McKinsey notes a dramatic shift in automation business cases: historically, ROI was calculated over 5–7 years, while today flexible robotic solutions and digital twins can reduce ROI periods to 1–3 years. When a project pays off within a year, companies can start small, prove value, and scale further.
How long does the transition take? There’s no instant result: simple tasks can be solved quickly, but full automation requires time. Technologies evolve, processes change, and every day brings new challenges and opportunities. What seemed 100% automated yesterday can be improved by another 20% today. Automation is a tool, not a goal. You can’t say: “We automated everything, the project is complete.” The more you automate, the more new tasks you discover that can also be optimized. It’s a continuous improvement process, not a one-time project with a fixed completion date.
From a technological perspective, almost anything is possible. The tools exist, and the solutions are well established.

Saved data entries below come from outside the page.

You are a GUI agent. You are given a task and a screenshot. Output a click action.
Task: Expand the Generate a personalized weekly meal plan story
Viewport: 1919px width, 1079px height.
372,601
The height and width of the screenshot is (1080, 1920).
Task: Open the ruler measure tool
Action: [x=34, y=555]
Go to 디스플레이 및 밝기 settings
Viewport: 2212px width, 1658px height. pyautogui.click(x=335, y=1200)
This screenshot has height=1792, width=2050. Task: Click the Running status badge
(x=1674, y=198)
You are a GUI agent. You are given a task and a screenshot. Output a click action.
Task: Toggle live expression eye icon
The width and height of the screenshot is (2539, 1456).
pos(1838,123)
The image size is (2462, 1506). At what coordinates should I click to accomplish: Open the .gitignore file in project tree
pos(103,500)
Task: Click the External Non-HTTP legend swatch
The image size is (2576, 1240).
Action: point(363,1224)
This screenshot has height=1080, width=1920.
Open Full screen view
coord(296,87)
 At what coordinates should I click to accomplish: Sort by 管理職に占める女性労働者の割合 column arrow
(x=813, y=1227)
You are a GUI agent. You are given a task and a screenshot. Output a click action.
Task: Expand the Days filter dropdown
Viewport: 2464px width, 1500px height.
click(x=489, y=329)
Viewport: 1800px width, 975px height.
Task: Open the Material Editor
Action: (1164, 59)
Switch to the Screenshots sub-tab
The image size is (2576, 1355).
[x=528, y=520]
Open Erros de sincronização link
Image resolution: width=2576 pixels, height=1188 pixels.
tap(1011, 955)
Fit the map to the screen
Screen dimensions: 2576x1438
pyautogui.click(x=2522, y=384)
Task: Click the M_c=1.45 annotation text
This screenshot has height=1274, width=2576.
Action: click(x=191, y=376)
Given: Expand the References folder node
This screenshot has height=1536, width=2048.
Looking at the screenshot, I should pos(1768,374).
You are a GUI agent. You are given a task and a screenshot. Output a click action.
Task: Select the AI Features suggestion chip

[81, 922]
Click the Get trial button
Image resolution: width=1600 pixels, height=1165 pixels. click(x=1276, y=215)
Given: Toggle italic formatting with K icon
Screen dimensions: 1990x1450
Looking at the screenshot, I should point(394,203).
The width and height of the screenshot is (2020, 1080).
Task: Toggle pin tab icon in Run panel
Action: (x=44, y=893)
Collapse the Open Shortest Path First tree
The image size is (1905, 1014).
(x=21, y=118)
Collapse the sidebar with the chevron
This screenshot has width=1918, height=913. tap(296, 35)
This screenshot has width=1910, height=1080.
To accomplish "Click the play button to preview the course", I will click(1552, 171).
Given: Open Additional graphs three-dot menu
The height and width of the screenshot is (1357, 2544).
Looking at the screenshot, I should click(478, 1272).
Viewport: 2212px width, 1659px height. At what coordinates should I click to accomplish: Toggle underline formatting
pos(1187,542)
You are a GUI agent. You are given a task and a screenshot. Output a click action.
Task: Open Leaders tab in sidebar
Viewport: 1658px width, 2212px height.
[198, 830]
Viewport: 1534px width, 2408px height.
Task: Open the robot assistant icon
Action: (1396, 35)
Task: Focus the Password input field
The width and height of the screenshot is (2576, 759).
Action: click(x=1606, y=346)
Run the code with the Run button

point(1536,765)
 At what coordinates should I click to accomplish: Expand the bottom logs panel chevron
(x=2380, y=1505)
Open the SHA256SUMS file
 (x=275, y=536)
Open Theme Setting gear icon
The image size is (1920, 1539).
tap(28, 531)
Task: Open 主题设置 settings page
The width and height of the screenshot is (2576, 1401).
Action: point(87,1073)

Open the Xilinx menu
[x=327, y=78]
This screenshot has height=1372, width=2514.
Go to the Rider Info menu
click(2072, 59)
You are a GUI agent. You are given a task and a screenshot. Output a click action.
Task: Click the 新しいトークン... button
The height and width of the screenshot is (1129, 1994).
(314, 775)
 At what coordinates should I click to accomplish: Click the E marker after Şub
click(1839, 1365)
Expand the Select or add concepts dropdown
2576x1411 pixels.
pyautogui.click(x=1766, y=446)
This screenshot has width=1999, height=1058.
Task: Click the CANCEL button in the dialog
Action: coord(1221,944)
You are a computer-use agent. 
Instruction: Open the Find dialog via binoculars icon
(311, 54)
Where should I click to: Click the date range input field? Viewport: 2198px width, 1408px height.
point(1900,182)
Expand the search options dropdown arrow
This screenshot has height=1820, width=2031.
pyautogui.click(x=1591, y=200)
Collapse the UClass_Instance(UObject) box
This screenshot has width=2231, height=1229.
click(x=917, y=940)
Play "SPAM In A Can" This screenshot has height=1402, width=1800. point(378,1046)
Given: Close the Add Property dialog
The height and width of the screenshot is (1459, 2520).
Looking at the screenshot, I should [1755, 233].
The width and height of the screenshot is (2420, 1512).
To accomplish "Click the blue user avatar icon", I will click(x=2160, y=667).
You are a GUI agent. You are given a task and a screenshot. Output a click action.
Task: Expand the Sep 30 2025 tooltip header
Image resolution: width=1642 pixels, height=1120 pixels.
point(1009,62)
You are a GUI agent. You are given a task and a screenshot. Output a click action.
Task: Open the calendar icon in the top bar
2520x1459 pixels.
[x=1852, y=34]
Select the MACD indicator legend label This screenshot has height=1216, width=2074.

The real question is the cost of implementation and scaling; sometimes, automation costs more than the value it creates, and that’s perfectly normal. But the greatest challenge is not technology, but maintaining flexibility. Industries are changing at tremendous speed: new requirements, new regulations, new business models. Systems must adapt just as quickly. Humans do this naturally: they see changes, assess situations, and make decisions. Machines still operate based on predefined algorithms, and reconfiguring them quickly remains difficult.
My advice: don’t start with the most complex process. Find something repetitive that frustrates your team every single day. Automate it within a month. If people genuinely feel relief, then you’re moving in the right direction. If not, then either you chose the wrong process or designed it incorrectly.
Automation is not about replacing people with machines. It’s about giving people back control over their time. Without it, scaling will eventually hit a ceiling. Sooner or later.